Perhaps a fitting way to honor today's feast of the Immaculate Conception -- in addition to fulfilling our obligation to attend Mass -- would be to defend the dogma which this feast celebrates by doing what we can to see that "Mary, Did You Know?" remains unheard in our parishes during this and every Christmas season.

Wednesday, December 07, 2011

Remember Pearl Harbor


This post goes up seventy years to the minute after the Japanese began their attack on Pearl Harbor.  This 70th anniversary is the last one to be marked by the Pearl Harbor Survivors' Association: due to the extreme old age, infirmity and immobility of its dwindling membership (approximately 175, mostly in their 90s), the Association is officially disbanding this month.  Only about 125 survivors are expected to attend this year's commemoration at the scene of the pivotal and defining moment of their young lives.

A Japanese camera captured that moment on the morning of December 7, 1941.  The images of Japanese planes, tiny yet unmistakable, can be seen passing over Ford Island.  The U.S.S. West Virginia and U.S.S. Oklahoma, on the far side of the island, have just sustained torpedo hits. 

One of the iconic images of the Pearl Harbor attack: the U.S.S. Arizona burns.  The explosion of the Arizona's forward magazines claimed 1,177 of the 2,403 American lives lost at Pearl Harbor.  The crew of the nearby U.S.S. Tennessee attempts to fend off burning oil with fire hoses.  


The first two chaplains to die in World War II -- one Protestant minister, one Catholic priest -- died at Pearl Harbor.  Protestant chaplain of the Arizona, Capt.
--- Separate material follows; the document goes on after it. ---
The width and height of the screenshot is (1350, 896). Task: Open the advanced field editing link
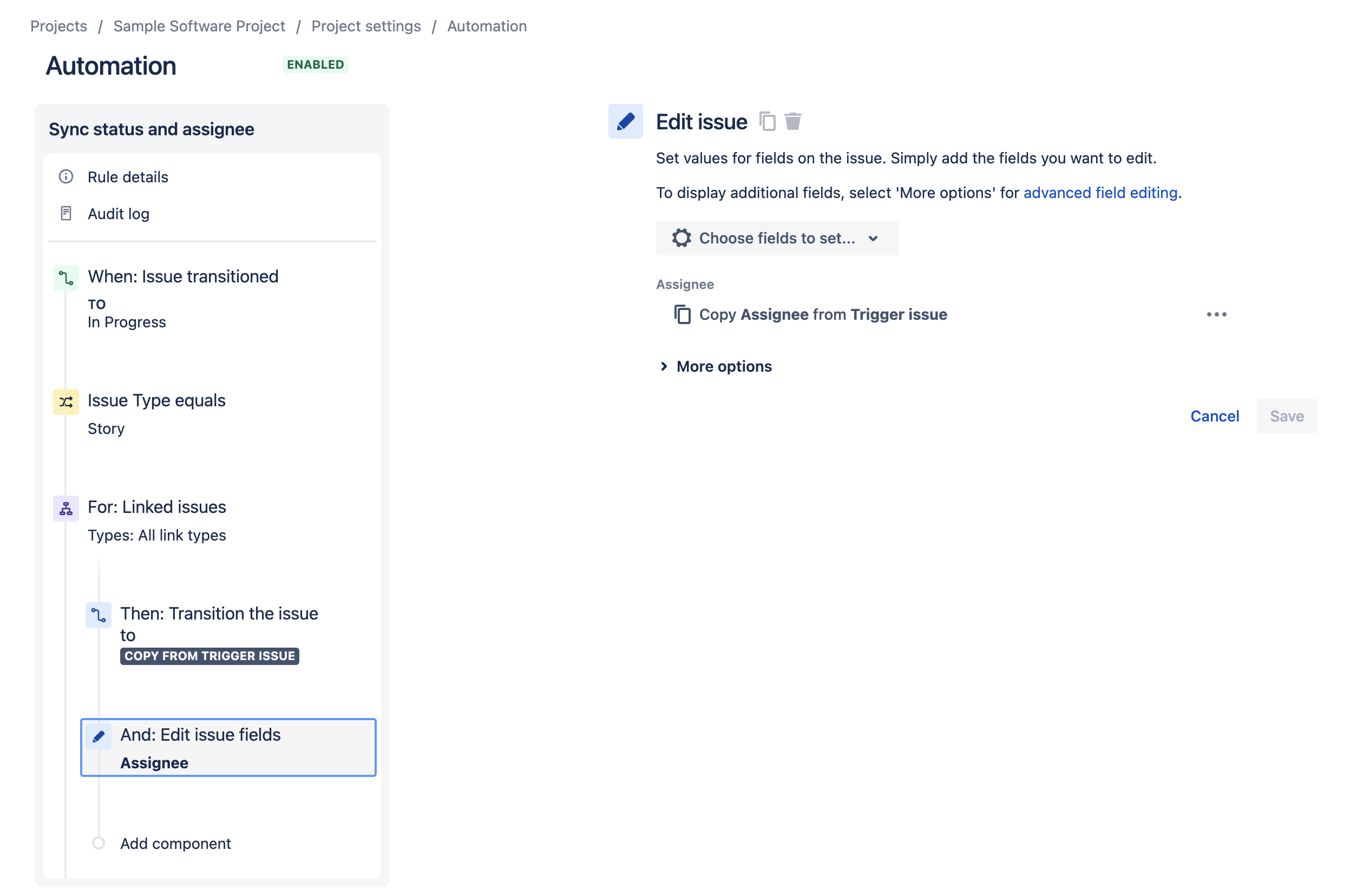tap(1100, 193)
Thomas Leroy Kirkpatrick, sprang to action in sick bay as soon as the attacks commenced.  Sick bay was so near to the forward magazines that he was killed almost instantly in the great explosion while ministering to the wounded.  Chaplain Kirkpatrick still lies with his crewmates in their sunken ship at the bottom of the harbor.
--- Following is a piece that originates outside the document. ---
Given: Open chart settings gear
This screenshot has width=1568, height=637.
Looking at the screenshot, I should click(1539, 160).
Chaplain Kirkpatrick's clock was recovered from the wreck of the Arizona, the hands frozen at the moment the forward magazines exploded.  

The U.S.S. Oklahoma, capsized and burning.  429 men perished aboard the Oklahoma.

The total number of the Oklahoma's dead would have reached 441 if it were not for Fr. Aloysius Schmitt, Lieutenant Junior Grade, Acting Chaplain.

On December 7, 1941, the young priest from St. Lucas, Iowa, had only been ordained for six years, appointed a chaplain for two and a half years, and had celebrated his 32nd birthday only three days earlier.  Did he have any suspicion that that was to be his last birthday, and indeed almost his last day on earth?  Yet although death came to Fr. Schmitt suddenly, it did not find him unprepared, nor even without Viaticum: when the Japanese attack began, he had just finished celebrating Mass.  

When disaster struck, Fr. Schmitt went to sick bay to minister to the wounded and dying. Mission Capodanno gives the following moving account of what happened next:
When the Oklahoma was struck and water poured into her hold, the ship began to list and roll over. Many men were trapped. Schmitt found his way -- with other crew members -- to a compartment where only a small porthole provided enough space to escape.

Chaplain Schmitt helped other men, one by one, to crawl to safety. When it became his turn, the chaplain tried to get through the small opening. As he struggled to exit through the porthole, he became aware that others had come into the compartment from which he was trying to escape. As he realized that the water was rising rapidly and that escape would soon be impossible, he insisted on being pushed back through the hole so that he could help others who could get through the opening more easily. Accounts from eyewitnesses that have been published in the Arizona Memorial newsletter relate that the men protested, saying that he would never get out alive, but he insisted, "Please let go of me, and may God bless you all."

Fr. Schmitt, martyr of charity, was posthumously awarded the Navy/Marine Corps Medal for his selfless bravery, which saved the lives of twelve crewmen who otherwise would have been trapped in the sinking ship.

Remember Pearl Harbor, soon to pass from living memory.  Remember and do not forget.